Indonesia invaded the former Portuguese enclave in 1975 and annexed it in 1978. Human
rights activists estimate that about 200,000 Timorese were killed during the occupation by
Indonesia, whose sovereignty over the island has never been recognised by the United
Nations.
''We know that nobody can feel happy if other brothers are still under repression. It
will be our responsibility, our moral obligation -- not an act of gratitude -- that we
wish to play a role as important and as big as this small island can be,'' the 53-year-old
political prisoner told The Nation in an interview on Wednesday.
''When we are free from the Indonesian military dictatorship, we promise we will pay
all attention to helping the Burmese people. That is a moral obligation and a solidarity
with the Burmese people. We will try to help Aung San Suu Kyi, whom we admire and who has
inspired us,'' he said with tears welling in his eyes as he emotionally and slowly
described how the Timorese could feel the Burmese people's suffering.

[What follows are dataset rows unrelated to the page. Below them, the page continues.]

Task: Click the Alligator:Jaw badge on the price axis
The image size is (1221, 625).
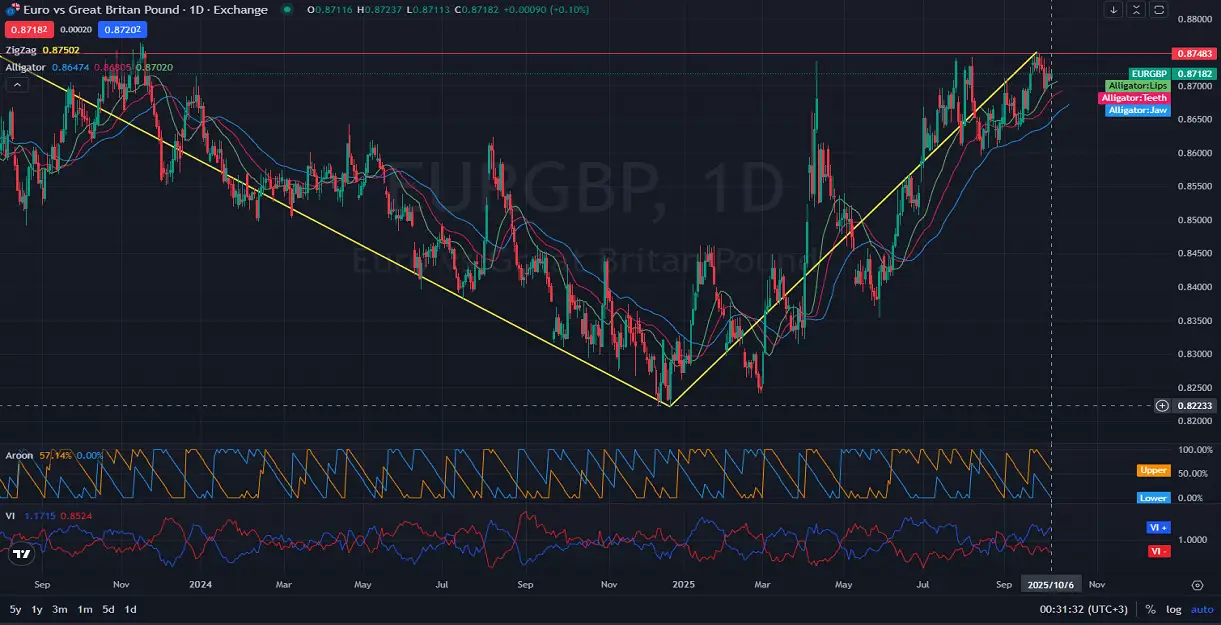Action: (x=1137, y=109)
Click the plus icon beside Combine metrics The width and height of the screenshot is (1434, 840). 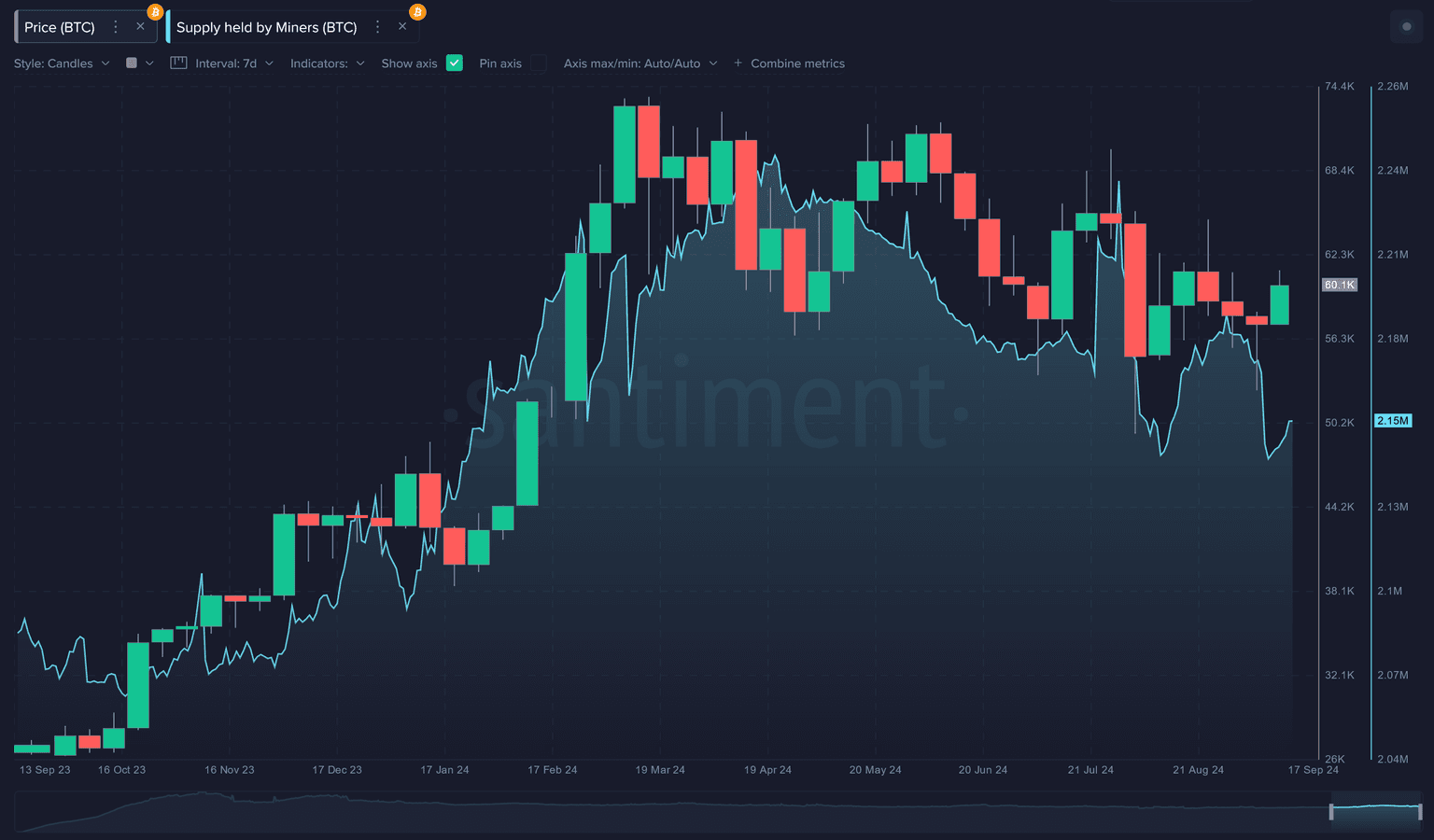click(x=738, y=63)
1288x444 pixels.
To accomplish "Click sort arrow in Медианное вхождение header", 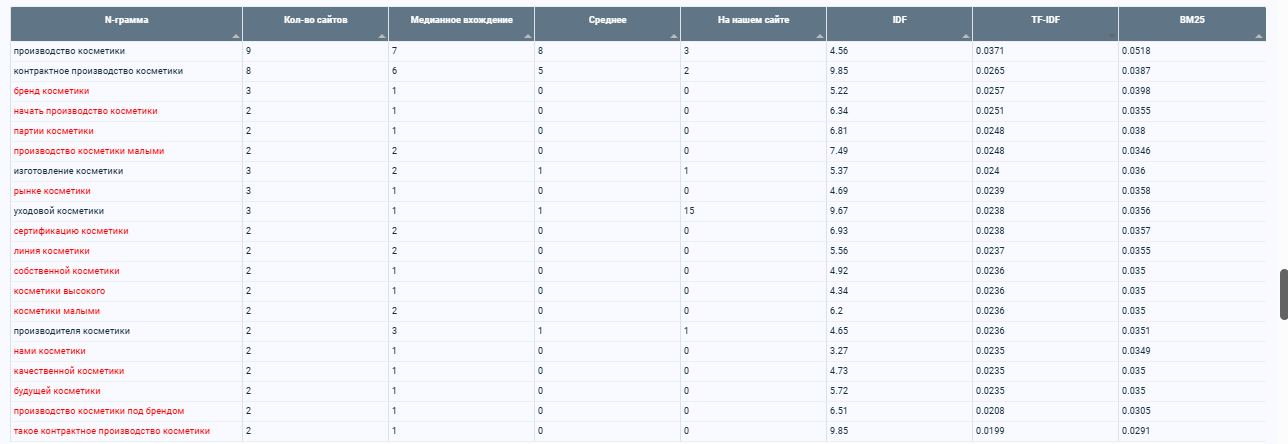I will [x=527, y=35].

Gusmao said once the struggle for East Timor's independence was achieved, its people
will form ''a committee of solidarity'' with the Burmese to assist them in their struggle
for democracy and human rights.
Comparing the presence of international observers at the Indonesian general elections
on Monday and the United Nations-sanctioned referendum on the future of East Timor in
August, Gusmao said he would one day become an international observer in Burma.
The jailed Timorese leader had written twice to the Burmese Nobel Peace Prize winner,
the first in 1993 while both were still under solitary confinement. Gusmao recently sent
his personal condolences to the Burmese democratic leader on the death of her husband Dr
Michael Aris in March.
The Burmese military government had refused to grant Aris' dying wish to meet his wife
in Rangoon.
Asked why he was so sympathetic to the Burmese cause, Gusmao said: ''It is a question
of feeling the same suffering as the Burmese people.
''Because we, the East Timorese, suffer very much, we can understand this suffering of
other people. As part of Asean and Asia, we are very grateful for the solidarity of the
brother peoples of Asia,'' he added.
Gusmao was captured in the Timorese capital of Dili in November 1992 and sentenced to
life imprisonment in April 1993. Former president Suharto, who ordered the invasion of
East Timor, reduced his jail term to 20 years in August the same year.
Apart from Gusmao, other East Timorese resistance leaders including the 1997 Nobel
Peace Prize laureate Ramos Horta have been in touch with the Burmese and ethnic opposition
movements.
Ramos made a secret visit to Manerplaw on the Thai-Burmese border which was then the
headquarters of the Karen guerrilla group and other exiled Burmese democratic forces.